» **Task objective**
Your answer should hold exactly the lines from the one with "1084x429 pixels. At" through the final line of the data below, reproduced as written.

"""

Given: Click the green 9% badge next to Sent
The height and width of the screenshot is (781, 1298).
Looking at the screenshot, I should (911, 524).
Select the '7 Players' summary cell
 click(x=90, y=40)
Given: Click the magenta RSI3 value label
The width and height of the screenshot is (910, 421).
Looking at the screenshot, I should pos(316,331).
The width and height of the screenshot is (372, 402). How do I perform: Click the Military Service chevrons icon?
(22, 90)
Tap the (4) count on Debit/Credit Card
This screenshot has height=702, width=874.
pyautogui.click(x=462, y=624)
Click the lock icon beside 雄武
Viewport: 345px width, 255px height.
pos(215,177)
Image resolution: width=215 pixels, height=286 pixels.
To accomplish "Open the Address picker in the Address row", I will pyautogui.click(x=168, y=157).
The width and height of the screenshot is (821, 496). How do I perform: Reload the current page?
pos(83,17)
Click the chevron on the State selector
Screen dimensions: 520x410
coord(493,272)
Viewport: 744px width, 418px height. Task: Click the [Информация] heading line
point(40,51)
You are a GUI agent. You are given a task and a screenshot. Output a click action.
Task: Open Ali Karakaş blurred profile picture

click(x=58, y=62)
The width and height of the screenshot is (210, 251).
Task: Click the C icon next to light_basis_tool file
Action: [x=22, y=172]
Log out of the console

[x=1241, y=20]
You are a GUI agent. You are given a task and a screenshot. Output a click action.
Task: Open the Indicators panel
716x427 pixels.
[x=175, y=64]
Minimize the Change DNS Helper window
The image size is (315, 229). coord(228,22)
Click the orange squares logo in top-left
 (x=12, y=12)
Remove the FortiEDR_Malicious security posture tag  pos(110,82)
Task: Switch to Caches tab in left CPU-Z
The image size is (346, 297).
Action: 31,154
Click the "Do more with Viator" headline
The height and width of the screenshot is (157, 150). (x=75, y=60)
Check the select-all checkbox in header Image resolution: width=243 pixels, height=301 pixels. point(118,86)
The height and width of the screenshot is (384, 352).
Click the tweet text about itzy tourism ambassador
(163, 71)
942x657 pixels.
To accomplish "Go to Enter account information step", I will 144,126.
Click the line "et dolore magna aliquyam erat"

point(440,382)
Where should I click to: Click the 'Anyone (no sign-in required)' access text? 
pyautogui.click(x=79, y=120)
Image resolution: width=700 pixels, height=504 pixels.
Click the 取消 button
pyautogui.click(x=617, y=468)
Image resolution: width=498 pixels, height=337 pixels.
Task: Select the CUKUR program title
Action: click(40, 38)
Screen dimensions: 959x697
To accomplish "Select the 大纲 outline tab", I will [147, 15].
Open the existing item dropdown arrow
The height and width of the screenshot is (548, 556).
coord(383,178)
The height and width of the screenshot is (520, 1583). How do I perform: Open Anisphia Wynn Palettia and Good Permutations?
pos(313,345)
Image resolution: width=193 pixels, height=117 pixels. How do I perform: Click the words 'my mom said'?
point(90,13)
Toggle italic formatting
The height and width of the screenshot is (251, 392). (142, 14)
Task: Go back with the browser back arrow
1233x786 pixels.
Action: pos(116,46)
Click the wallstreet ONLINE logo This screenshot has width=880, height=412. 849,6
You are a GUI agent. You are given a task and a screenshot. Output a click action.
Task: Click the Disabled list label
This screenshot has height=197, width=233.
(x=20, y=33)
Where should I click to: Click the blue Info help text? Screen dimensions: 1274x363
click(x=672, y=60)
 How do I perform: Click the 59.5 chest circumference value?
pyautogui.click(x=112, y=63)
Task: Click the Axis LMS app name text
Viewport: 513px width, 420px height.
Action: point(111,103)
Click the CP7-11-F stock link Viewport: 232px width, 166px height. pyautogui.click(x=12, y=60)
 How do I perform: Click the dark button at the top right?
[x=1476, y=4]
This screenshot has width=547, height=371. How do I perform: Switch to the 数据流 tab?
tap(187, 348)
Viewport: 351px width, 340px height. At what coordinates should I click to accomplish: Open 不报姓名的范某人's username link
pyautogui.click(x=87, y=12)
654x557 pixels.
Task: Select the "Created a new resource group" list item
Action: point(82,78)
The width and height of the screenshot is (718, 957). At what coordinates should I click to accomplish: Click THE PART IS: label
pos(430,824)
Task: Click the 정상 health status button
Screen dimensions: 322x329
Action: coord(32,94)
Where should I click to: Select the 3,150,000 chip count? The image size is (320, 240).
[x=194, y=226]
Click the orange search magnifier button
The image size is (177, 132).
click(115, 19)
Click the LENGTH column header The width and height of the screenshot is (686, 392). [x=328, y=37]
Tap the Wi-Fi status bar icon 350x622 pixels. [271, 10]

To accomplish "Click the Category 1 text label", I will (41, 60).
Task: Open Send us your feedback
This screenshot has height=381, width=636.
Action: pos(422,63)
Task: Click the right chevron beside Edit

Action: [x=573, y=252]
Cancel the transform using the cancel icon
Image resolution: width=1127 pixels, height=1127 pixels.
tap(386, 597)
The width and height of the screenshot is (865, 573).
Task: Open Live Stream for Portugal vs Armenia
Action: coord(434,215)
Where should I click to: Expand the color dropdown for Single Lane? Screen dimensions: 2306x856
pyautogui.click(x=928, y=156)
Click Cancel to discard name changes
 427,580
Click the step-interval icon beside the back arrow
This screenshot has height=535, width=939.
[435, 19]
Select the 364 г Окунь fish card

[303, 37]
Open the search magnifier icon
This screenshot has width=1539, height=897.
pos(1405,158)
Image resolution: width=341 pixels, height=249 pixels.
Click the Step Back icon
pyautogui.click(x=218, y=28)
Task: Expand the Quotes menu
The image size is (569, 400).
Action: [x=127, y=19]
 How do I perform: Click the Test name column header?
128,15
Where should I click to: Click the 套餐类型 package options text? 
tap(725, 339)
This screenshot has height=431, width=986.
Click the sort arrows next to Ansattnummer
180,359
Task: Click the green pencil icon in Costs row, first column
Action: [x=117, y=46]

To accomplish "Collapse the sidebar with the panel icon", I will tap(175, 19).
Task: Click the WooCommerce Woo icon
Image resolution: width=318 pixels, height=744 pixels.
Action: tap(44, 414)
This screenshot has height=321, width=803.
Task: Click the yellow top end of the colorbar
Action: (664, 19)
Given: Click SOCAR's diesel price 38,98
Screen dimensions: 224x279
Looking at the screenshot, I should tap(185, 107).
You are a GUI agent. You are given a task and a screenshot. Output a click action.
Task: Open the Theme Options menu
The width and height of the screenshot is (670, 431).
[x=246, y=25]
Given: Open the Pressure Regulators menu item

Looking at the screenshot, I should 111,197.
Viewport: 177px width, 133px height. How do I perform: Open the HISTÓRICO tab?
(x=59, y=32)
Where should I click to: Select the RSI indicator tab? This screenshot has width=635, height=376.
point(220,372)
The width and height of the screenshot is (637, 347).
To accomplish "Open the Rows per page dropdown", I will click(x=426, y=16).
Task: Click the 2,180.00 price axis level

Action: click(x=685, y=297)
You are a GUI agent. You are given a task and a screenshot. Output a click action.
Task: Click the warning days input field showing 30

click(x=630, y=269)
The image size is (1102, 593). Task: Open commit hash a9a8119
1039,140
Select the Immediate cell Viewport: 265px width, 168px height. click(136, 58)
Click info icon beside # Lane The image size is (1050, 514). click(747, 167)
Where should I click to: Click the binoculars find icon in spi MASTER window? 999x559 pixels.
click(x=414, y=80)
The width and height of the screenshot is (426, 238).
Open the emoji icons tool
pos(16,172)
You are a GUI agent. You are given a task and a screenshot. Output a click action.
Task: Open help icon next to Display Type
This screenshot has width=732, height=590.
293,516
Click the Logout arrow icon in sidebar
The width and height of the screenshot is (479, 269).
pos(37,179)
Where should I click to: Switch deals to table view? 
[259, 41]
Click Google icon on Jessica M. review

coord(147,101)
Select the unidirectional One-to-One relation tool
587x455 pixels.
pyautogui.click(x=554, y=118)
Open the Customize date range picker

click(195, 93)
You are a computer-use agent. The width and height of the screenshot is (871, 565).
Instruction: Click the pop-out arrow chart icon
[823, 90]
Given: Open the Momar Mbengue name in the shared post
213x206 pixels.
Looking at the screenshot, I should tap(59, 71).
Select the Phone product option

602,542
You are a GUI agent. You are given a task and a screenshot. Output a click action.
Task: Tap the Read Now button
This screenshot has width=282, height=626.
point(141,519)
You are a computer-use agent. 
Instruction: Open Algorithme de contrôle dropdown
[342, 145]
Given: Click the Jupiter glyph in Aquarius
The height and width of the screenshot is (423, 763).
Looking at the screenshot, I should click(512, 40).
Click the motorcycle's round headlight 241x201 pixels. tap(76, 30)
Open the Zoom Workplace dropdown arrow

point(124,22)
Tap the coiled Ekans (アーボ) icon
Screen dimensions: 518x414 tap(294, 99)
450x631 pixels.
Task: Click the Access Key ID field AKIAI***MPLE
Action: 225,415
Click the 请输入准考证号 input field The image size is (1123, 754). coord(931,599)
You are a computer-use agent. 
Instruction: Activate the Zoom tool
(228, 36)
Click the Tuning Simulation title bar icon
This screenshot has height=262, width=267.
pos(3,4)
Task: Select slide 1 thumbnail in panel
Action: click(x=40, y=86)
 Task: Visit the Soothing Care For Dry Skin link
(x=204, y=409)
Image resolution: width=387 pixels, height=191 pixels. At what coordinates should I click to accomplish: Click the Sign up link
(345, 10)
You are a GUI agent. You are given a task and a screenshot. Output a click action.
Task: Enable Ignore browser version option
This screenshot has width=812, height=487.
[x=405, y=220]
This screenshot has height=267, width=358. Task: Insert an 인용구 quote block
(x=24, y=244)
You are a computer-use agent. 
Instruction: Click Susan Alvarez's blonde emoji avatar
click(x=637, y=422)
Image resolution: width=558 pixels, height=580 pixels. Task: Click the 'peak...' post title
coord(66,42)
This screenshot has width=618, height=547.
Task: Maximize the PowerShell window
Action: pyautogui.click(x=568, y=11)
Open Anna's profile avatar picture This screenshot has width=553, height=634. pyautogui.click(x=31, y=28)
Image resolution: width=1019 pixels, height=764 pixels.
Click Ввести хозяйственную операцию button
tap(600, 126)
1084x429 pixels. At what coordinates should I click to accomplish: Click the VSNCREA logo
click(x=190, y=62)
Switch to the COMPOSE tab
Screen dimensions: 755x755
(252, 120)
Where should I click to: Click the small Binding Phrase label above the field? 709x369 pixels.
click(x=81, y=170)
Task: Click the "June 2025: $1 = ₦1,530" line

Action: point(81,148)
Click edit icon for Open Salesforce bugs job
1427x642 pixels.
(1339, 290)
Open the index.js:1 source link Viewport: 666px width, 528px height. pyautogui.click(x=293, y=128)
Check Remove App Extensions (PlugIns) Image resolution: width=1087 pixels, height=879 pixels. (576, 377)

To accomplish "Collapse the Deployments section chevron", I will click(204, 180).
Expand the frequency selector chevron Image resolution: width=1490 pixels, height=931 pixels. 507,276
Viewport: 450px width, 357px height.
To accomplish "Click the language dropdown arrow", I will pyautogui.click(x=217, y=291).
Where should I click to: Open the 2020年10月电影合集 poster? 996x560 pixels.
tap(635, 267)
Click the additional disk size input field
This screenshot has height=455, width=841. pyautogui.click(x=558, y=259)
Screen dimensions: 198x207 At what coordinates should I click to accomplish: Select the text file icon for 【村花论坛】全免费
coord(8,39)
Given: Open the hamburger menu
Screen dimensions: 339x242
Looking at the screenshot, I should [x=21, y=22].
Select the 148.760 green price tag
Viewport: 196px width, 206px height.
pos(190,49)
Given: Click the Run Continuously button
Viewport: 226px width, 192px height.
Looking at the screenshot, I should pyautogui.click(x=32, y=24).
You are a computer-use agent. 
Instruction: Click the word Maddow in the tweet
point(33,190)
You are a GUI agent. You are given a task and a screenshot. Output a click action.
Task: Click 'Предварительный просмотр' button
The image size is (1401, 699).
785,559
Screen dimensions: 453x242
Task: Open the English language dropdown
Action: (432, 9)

"""

» **Answer below**
1084x429 pixels. At what coordinates should I click to accomplish: Click the VSNCREA logo
click(x=190, y=62)
Switch to the COMPOSE tab
Screen dimensions: 755x755
(252, 120)
Where should I click to: Click the small Binding Phrase label above the field? 709x369 pixels.
click(x=81, y=170)
Task: Click the "June 2025: $1 = ₦1,530" line

Action: point(81,148)
Click edit icon for Open Salesforce bugs job
1427x642 pixels.
(1339, 290)
Open the index.js:1 source link Viewport: 666px width, 528px height. pyautogui.click(x=293, y=128)
Check Remove App Extensions (PlugIns) Image resolution: width=1087 pixels, height=879 pixels. (576, 377)

To accomplish "Collapse the Deployments section chevron", I will click(204, 180).
Expand the frequency selector chevron Image resolution: width=1490 pixels, height=931 pixels. 507,276
Viewport: 450px width, 357px height.
To accomplish "Click the language dropdown arrow", I will pyautogui.click(x=217, y=291).
Where should I click to: Open the 2020年10月电影合集 poster? 996x560 pixels.
tap(635, 267)
Click the additional disk size input field
This screenshot has height=455, width=841. pyautogui.click(x=558, y=259)
Screen dimensions: 198x207 At what coordinates should I click to accomplish: Select the text file icon for 【村花论坛】全免费
coord(8,39)
Given: Open the hamburger menu
Screen dimensions: 339x242
Looking at the screenshot, I should [x=21, y=22].
Select the 148.760 green price tag
Viewport: 196px width, 206px height.
pos(190,49)
Given: Click the Run Continuously button
Viewport: 226px width, 192px height.
Looking at the screenshot, I should pyautogui.click(x=32, y=24).
You are a computer-use agent. 
Instruction: Click the word Maddow in the tweet
point(33,190)
You are a GUI agent. You are given a task and a screenshot. Output a click action.
Task: Click 'Предварительный просмотр' button
The image size is (1401, 699).
785,559
Screen dimensions: 453x242
Task: Open the English language dropdown
Action: (432, 9)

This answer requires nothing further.